SANS ISC — Akira ransomware kill chain reconstructed entirely from SSLVPN syslog and Windows EVTX, no EDR [SINGLE-SOURCE]

SANS ISC handler Manuel Humberto Santander Pelaez published a forensic walkthrough on 2026-05-27 reconstructing an Akira ransomware intrusion using only two log sources — SSLVPN syslog and Windows EVTX exports — joined by source IP and normalised time (SANS Internet Storm Center, 2026-05-27). [SINGLE-SOURCE] — high-reliability technical primary, but no independent corroboration of the specific kill chain. Initial access (T1078.001 / T1133): non-distributed brute force from a single hosting-provider IP against a single local SSLVPN account that had been deprovisioned in Active Directory but remained provisioned as a local firewall user with no MFA. Discovery: EID 4688 captures nltest.exe /dclist:, net.exe group "Domain Admins" /domain, net.exe group "Enterprise Admins" /domain, whoami.exe /all, and a renamed AdFind.exe variant, all parented explorer.exe → cmd.exe. Credential access (T1558.003 Kerberoasting): a cluster of EID 4769 RC4-encrypted TGS requests for multiple SPNs from a single workstation within a 90-second window. Lateral movement (T1021.001): EID 4624 Logon Type 10 chain from jump host to file server, domain controllers, backup server; EID 4672 special-logon privileges on DC. Defense evasion + impact: EID 1102 security-log clear; sc.exe / net stop of endpoint-protection services (System EID 7036); vssadmin delete shadows /all /quiet.

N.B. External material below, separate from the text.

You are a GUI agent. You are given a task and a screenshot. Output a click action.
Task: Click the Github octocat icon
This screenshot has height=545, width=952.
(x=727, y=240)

Why it matters to us: the diary is a forensic-primer for any SOC operating without full EDR coverage — the standard scenario in smaller public-sector entities and DACH commune networks. Concrete takeaways the SANS ISC author makes directly: reconcile local SSLVPN account directories against AD source-of-truth (deprovisioned-in-AD-but-retained-in-firewall is the recurring initial-access pathway in this class); alert on > 50 failed SSLVPN auths from a single source per hour; enable EID 4688 process auditing on every Windows host, set Security log size ≥ 1 GB; alert on RC4 TGS-REP (EID 4769 EncryptionType=0x17) for multiple SPNs from one workstation in a short window; EID 1102 security-log clear is incident-grade in every case; time-sync every host including the firewall to the same NTP source so perimeter-to-endpoint joins remain reliable.